Proof of Funds for Canada PR: Exact Amounts, Gift Deeds, and PKR Strategy

Proof of funds is one of the most stressful parts of the Express Entry application for Pakistani professionals — and it is the one requirement where a small oversight can cause a rejection even after months of processing. The challenge is not just having the money; it is having it in the right form, held in the right way, with the right documentation, while the Pakistani Rupee continues to move against you.

How Much Money You Need

IRCC updates the minimum settlement fund requirements annually based on the Low Income Cut-off (LICO). The amounts effective July 7, 2025 are:

Family Size Minimum Funds Required (CAD) Recommended Buffer (CAD)
1 (Single applicant) $15,263 $17,000–$18,000
2 (Couple) $19,001 $21,000–$22,000
3 $23,360 $25,500
4 $28,362 $30,500
5 $32,168 $34,500
Each additional person +$4,112 +$5,000

These amounts must be updated in your Express Entry profile by July 28 each year. If your profile shows the old amounts after the annual update, it becomes ineligible until corrected.

Why the buffer matters for Pakistani applicants: IRCC uses the exchange rate on the day your application file is processed — not the day you deposited the money. If you maintain exactly the minimum CAD equivalent in PKR, and the Rupee depreciates 8% during the 6 to 10 months between application submission and final review, your account balance falls below the requirement and your application can be refused.

The buffer strategy: hold at least 10 to 20% above the minimum in your account at all times during processing. For a family of four, that means maintaining the equivalent of approximately CAD $30,500 to $32,000 — about PKR 6.2 million to 6.5 million at a rate of 205 PKR/CAD, rising proportionally if the Rupee weakens.

What "Unencumbered" Actually Means

The funds must be:

  • In your name (or joint account with your spouse)
  • Liquid — immediately accessible as cash
  • Unencumbered — not pledged as collateral for a loan, not in a fixed deposit with withdrawal penalties, not in a blocked or restricted account

What does not count:

  • Real estate equity or property value
  • Vehicles or other assets
  • Funds that belong to someone else (without a proper gift deed)
  • Money deposited as a security deposit for a rental
  • Shares or investments that have not been liquidated

Savings accounts, current accounts, and foreign currency accounts at recognized banks all qualify. If you have funds in foreign currency (USD or EUR) held in a Pakistani bank, those can be used — the CAD equivalent is calculated at the time of processing.

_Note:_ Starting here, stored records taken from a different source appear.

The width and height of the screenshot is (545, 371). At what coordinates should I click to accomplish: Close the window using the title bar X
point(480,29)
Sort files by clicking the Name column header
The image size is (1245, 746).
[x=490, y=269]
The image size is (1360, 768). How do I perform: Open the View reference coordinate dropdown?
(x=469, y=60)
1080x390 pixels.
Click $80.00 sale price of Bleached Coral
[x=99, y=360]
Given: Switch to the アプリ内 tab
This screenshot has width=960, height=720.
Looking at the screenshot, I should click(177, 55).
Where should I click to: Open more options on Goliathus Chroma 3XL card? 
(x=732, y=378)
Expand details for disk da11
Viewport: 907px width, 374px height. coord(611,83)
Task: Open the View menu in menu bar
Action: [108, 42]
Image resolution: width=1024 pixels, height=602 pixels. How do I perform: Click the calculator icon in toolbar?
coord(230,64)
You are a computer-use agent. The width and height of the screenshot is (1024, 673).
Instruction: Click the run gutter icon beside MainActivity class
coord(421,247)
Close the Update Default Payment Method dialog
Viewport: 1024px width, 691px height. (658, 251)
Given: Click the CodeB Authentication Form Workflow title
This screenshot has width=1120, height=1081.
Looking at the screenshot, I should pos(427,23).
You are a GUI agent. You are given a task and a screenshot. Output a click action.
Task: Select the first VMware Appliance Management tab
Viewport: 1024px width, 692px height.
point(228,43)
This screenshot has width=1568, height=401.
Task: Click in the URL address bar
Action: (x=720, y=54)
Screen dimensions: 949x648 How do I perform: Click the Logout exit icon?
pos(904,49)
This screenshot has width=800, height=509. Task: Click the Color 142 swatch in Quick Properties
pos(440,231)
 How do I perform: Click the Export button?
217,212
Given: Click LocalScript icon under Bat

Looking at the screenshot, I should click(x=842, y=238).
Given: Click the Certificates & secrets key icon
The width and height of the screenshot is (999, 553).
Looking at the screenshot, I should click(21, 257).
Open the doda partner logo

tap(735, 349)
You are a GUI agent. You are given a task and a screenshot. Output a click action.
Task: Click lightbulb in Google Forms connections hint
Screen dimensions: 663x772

How to Document Your Funds: The Bank Letter

Your proof of funds must include a bank maintenance letter (sometimes called a bank certificate or banker's letter) from each financial institution where you hold qualifying funds. This letter must be on the bank's official letterhead and must include:

  • The bank's full name, address, phone number, and email
  • Your full name and account number(s)
  • The date each account was opened
  • The current balance as of the letter date
  • The average balance for the previous 6 months
  • A summary of all outstanding loans, overdrafts, or credit facilities on the account
  • The bank officer's signature and designation

Major Pakistani banks — HBL, UBL, MCB, Meezan Bank, and Standard Chartered Pakistan — are familiar with this format. When requesting the letter, specifically ask for an "IRCC-format bank maintenance certificate" and show the teller or officer this list of required fields. Some branches are less experienced with this than others; if the first letter you receive is missing fields, request a corrected version before submitting.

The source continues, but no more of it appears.